Sean Quinn’s “up-by-the-bootstraps story” was once emblematic of Ireland’s boom, said Doreen Carvajal in The New York Times. But the 65-year-old former billionaire now personifies the Celtic Tiger’s bust. The farmer’s son launched his business in 1973 with a 100-Irish-pound loan for digging a gravel quarry, and grew it into a globe-spanning empire of concrete factories, hotels, and health-care and insurance companies. It all came crashing down thanks to disastrous bets in the run-up to Ireland’s banking collapse. Having filed for bankruptcy last November in Northern Ireland, Quinn claims he’s down to “his last 11,000 euros, an aging Mercedes, and 166 acres of land.”

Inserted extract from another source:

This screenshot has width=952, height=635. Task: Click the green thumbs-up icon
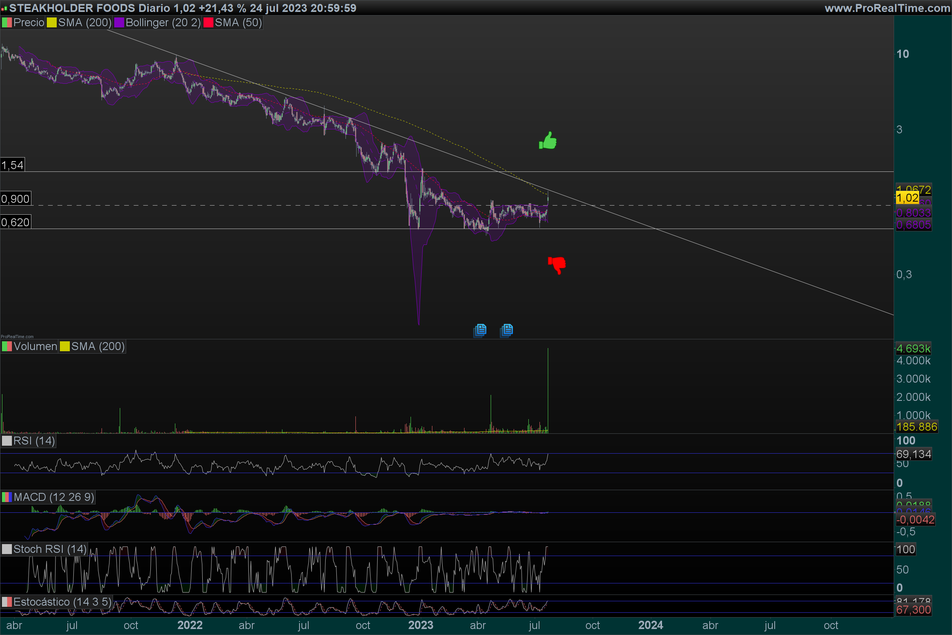548,141
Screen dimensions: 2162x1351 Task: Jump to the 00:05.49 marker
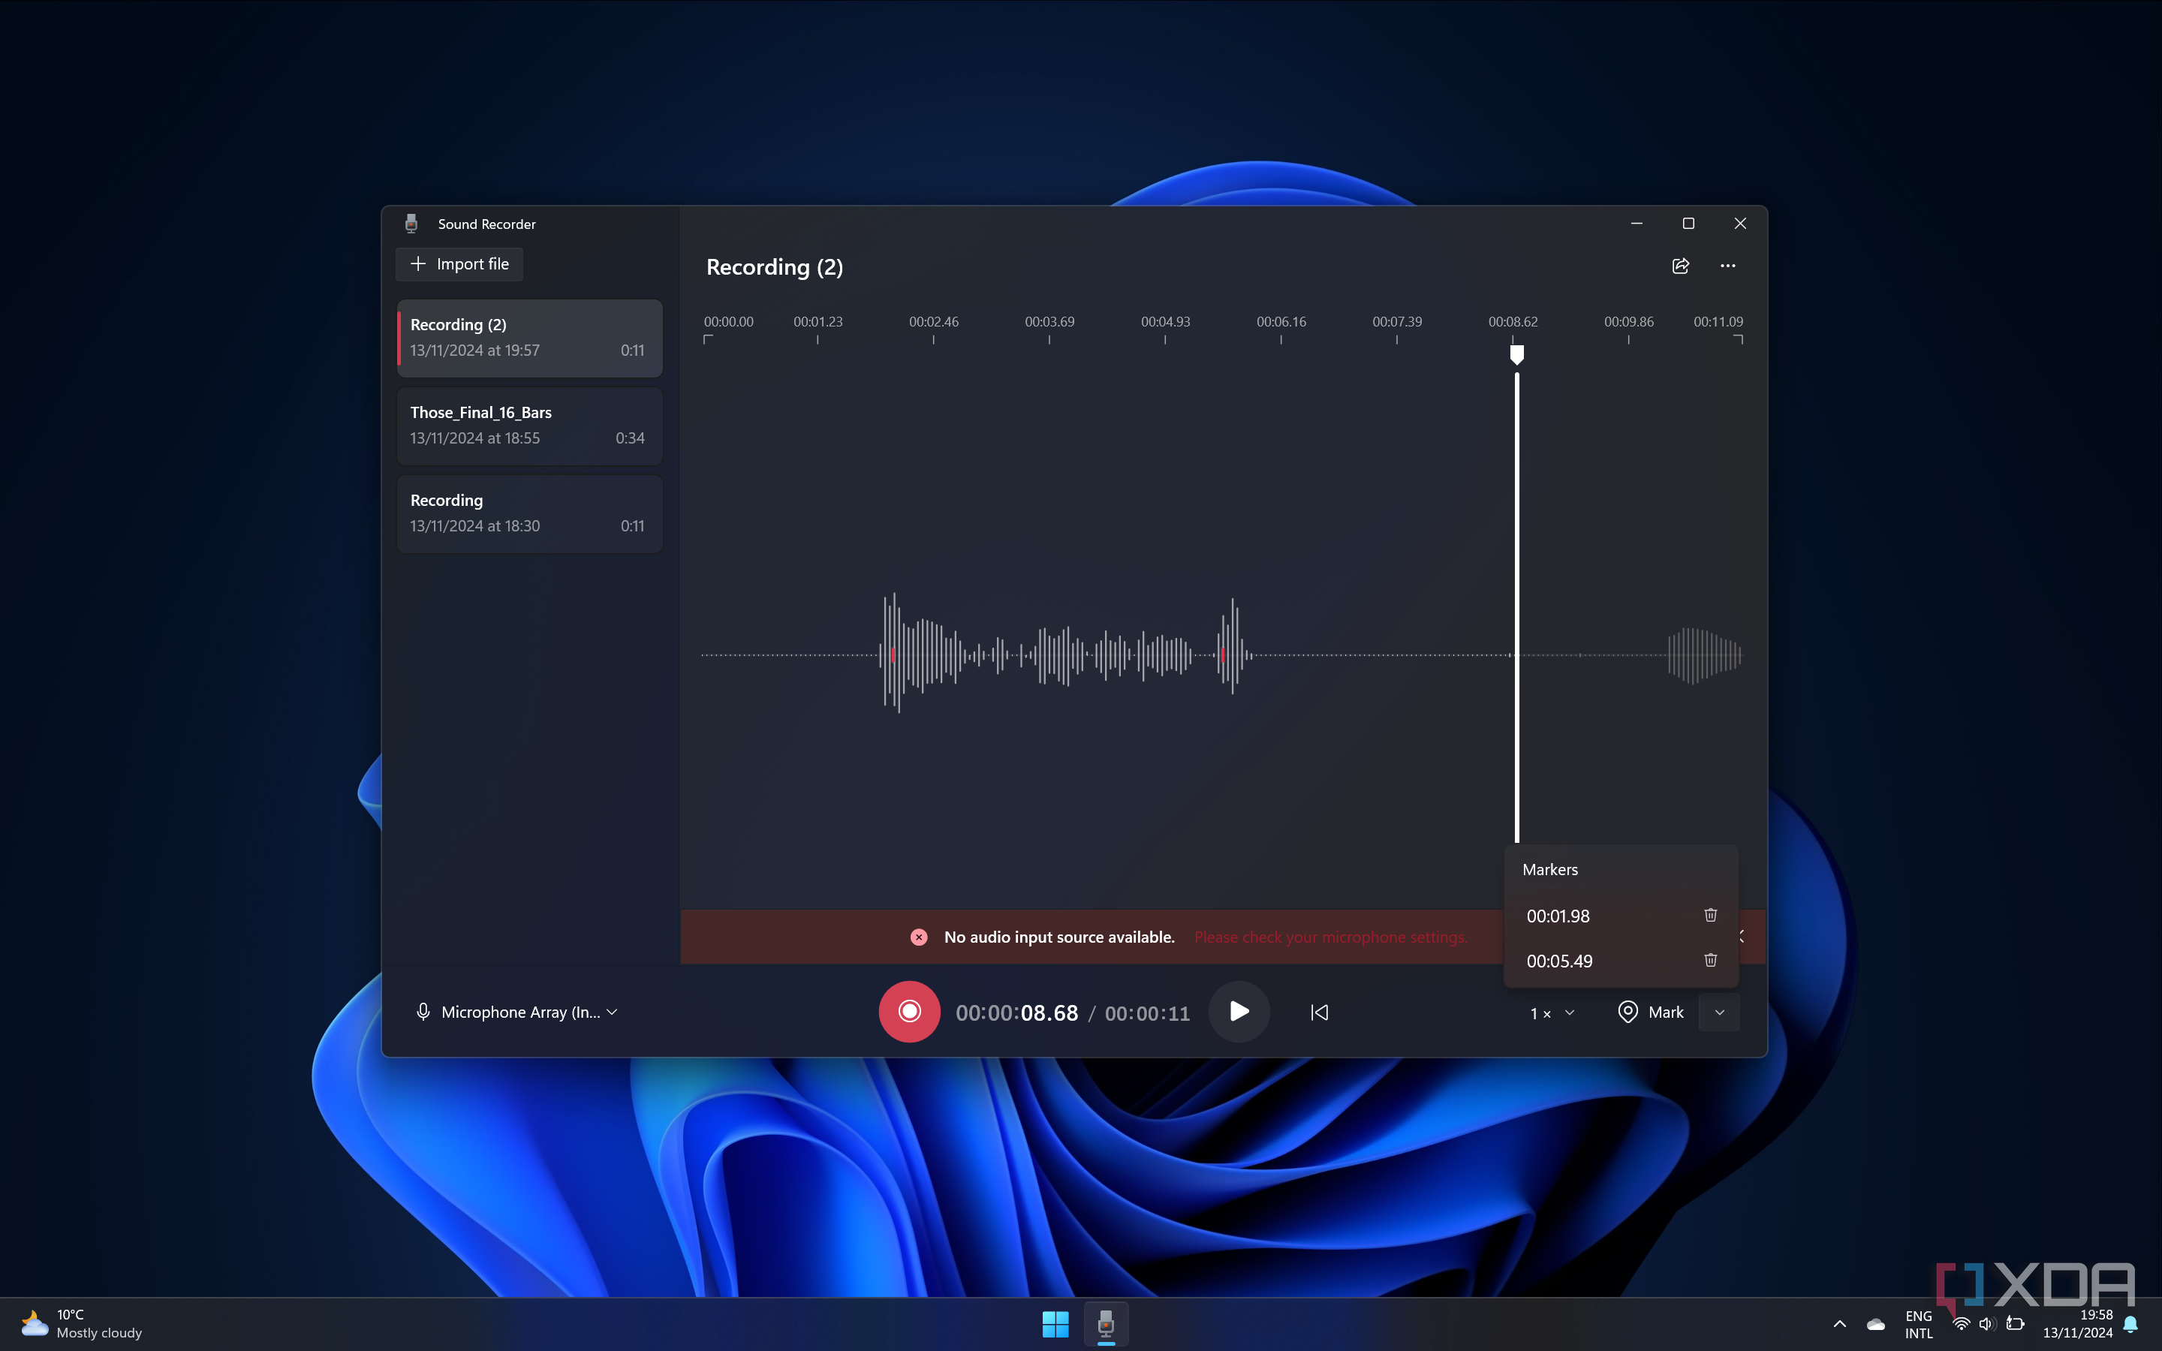pyautogui.click(x=1559, y=961)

One of his former creditors claims that’s hogwash, and the dispute has “sparked one of the most expensive and bitter legal battles in Irish history,” said Jamie Smyth in the Financial Times. The financial institution formerly known as the Anglo Irish Bank, which was nationalized in 2009, says Quinn owes it more than $3.5 billion. This week, it got Quinn’s bankruptcy annulled by arguing that he did most of his business in Ireland, not Northern Ireland, where bankruptcy laws are more lenient. The bank says it is determined to recoup taxpayer money from Quinn.